Join the Conversation

6 Comments

  1. Really great advise. Glad to share with my students. One of the things I point out to my students is that many smaller programs, excellent programs without the marquee names are looking for students like you. They may have scholarship programs. I told my own daughter, who was accepted by several marquee programs and chose a lesser known program to great success that a yes without a “package” is often really a no. You don’t want to spend 4 years and thousands of dollars to be third girl from the left (not occasionally, but all the time) is not a good use of your time or money. Also, really look at diversity. A tall leggy black girl and a tall leggy blond, and a tall leggy brunette girl next door and a tall leggy sexpot and a tall leggy hispanic girl do not make diversity (especially if you are a juvenile or a character actress, or…..

    1. Thanks for your comment! Yes, it’s true, smaller schools are often ready to offer discounts (grants, scholarships) to attract students that might be ignored by more prestigious, competitive schools. And your point about diversity is crucial – students learn and grow from being around people who are different! Different races, different physical types, different personalities, different economic and social classes.
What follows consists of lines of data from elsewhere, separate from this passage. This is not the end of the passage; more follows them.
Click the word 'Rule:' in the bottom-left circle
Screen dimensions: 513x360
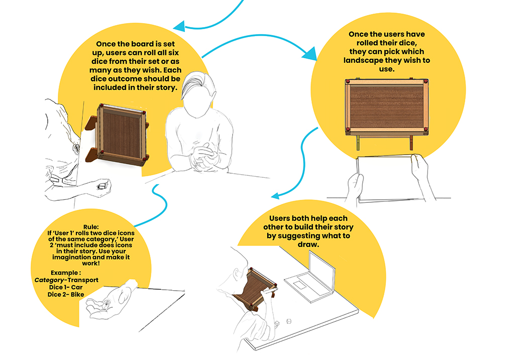91,227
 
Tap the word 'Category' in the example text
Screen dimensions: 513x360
49,280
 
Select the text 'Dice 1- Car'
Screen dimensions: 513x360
66,287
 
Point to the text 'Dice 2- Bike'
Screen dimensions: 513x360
66,295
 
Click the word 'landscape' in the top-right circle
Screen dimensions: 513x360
363,60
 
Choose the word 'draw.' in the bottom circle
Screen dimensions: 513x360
308,245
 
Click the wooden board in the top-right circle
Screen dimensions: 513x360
387,107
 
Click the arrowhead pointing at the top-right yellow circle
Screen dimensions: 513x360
310,54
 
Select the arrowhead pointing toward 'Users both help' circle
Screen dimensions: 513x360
275,196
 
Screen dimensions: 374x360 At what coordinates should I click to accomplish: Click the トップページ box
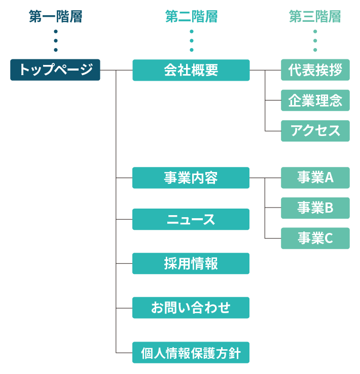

  2. Great interview, great advice. My son will start his freshman year in a BFA program in a few weeks. As a person who has very recently been through this process I can say high school teachers and guidance counselors know very little about BFA programs and specifically BFAs in MT. I don’t believe this is limited to my area in PA. My son auditioned at 5 schools and I met people from all over the country who had exact the same experience with their high schools. Fortunately most of the students applying have voice, dance or acting coaches they can depend on but it would be so helpful if guidance counselors were more in tuned with the programs out there. I’m not sure what can be done about this. I met a lot of students as well on this journey and I was amazed at how many were only applying to “marquee” schools. I couldn’t help but wonder what happened to them as I knew how slight the odds were but they seemed oblivious to it. This is very useful and I will pass it along to students applying this year and in the future. I also agree 100% with Lorian – students need to ask themselves “Is there room for me here”.

    1. I’m glad you found this information useful! Thanks for your comment. Unfortunately, some high school students don’t even have the benefit of coaches, let alone guidance counselors, who understand the landscape. Hopefully this series, and Joe’s upcoming workshop, will help a little in those cases.